– Dona Marinalva, venha cá.

      Dona Marinalva não era propriamente dona, no sentido clássico de senhora, proprietária de sesmarias, dominadora de horizontes. Seu chefe chamava-a de dona pelo hábito que todos os chefes têm de chamarem assim suas secretárias, sejam as ditas moças, velhas ou maduras.

      Marinalva não gostava de seu nome. Preferia que a chamassem de Mari. Essa coisa pretensamente poética de marina branca, desvendando-se ao amanhecer, não a convencia nem um pouco. Seu pai, funcionário público, achou de cometer literatices no nome dos filhos: Marinalva, Antuérpio, Miríade e Antares. No final, ela foi a mais sortuda dos quatro, louvado seja deus.

      Também não gostava do chefe. Primeiro, que a chamava pelo nome e ainda acrescentava aquele dona, inadequado para seus 33 anos. Segundo, porque chamava daquele jeito, com aquele autoritário venha cá. Nada de por favor, faz favor, por gentileza, etc.

      – Dona Marinalva?

      – Um momento, seu Lécio.

      Seu Lécio era na verdade Lindalécio Gomes de Moraes, assim mesmo sonoro e com e. Tinha muito orgulho de seu nome e detestava que o chamassem de Lécio. Sua genitora, Altamiranda de Jesus Gomes de Moraes, tinha sido uma excelente doceira e zelosa mãe solteira. Sem irmãos, Lindalécio teve de um tudo que uma doceira podia oferecer a um filho. Formou-se técnico em contabilidade e hoje é despachante na zona sul da cidade.

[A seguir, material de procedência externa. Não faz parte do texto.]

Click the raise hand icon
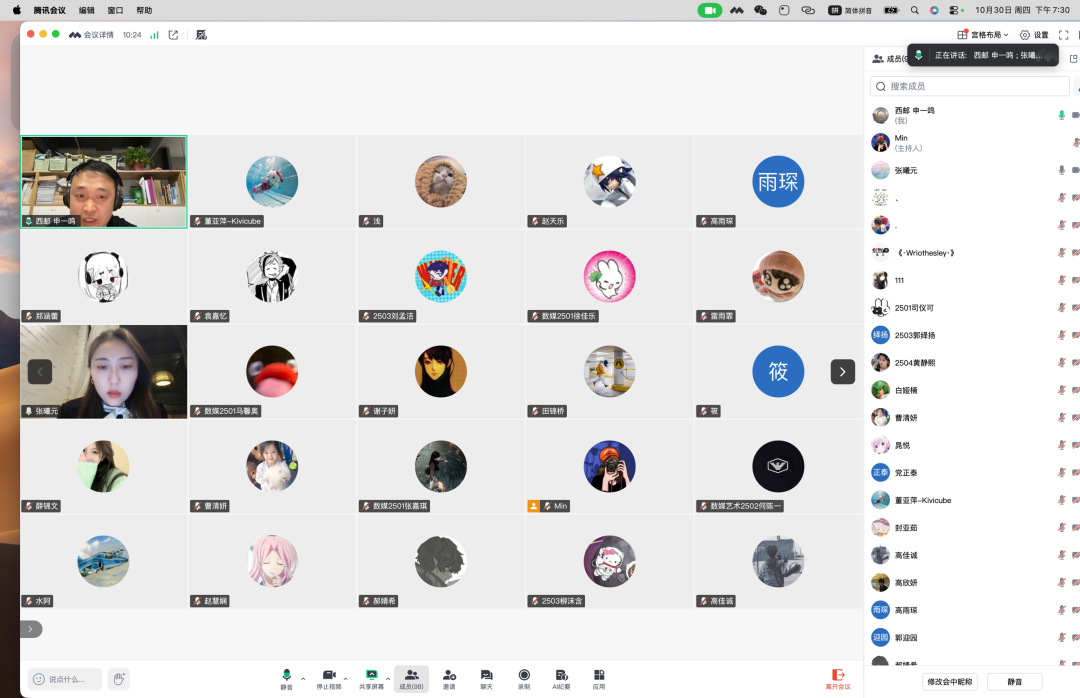The width and height of the screenshot is (1080, 698). [119, 679]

      Sorte? Essa palavra não constava de seu vocabulário. Tudo o que tinha, era graças a seu esforço e talento – e à sua santa mãezinha, que deus a tenha.

      – Dona Marinalva!

      – Já vou!

      Foi. Levou o indefectível caderninho de anotar bobagens. Sim, porque aquele homem – dizia ela a Creuza, sua manicure – de chefe, só tinha o título, pois só falava bobagens, não determinava nada, só gastava seu tempo. E ela anotava. Quer dizer, fazia que anotava. Às vezes fazia desenhos, conta das dívidas, jogo da velha ou a lista de tarefas para o dia. Não raras eram as vezes em que ficava diante de seu Lécio, absorta, balançando afirmativamente a cabeça.

      – Entendeu tudo, dona Marinalva?

      – Hein?

      – Entendeu tudo?

      – Tudo anotado, seu Lécio.

      – Dona Marinalva, quantas vezes eu já falei que meu nome é Lindalécio, Lindalécio Gomes de Moraes?

     – …

      – É tão difícil lembrar isso? É tão complicado chamar alguém pelo próprio nome? Se ainda fosse um nome feio, vá lá! Mas um nome como esse? Vamos lá, tente comigo: Lin-dalé-cio. Vamos!

      Marinalva olhou fundo o rosto redondo de seu interlocutor: pele oleosa, bigode escovinha, careca riscada por tiras de cabelos engomadas a gel. Olhou em torno: móveis antigos, escuros, carpete verde abacate, gasto e encardido, estofados puídos. De volta ao rosto do chefe, sustentou seus olhos verdes, intrigados. Lembrou do salário, das extras não pagas, das meias desfiadas naquele maldito arame de sua cadeira, do computador sem memória, lento, lento…

      Levantou-se de um salto e, encarando o chefe, disparou:

      – Meu nome é Mari, senhor Lindalécio. Mari.

      – Dona Marinalva? Dona Marinalva, aonde vai? Dona Marinalva!… Dona Marinalva, volte aqui!… Dona… Pra onde é que ela tá indo, seu Otávio?

      – Parece que pra rua, seu Lécio… Parece que pra rua.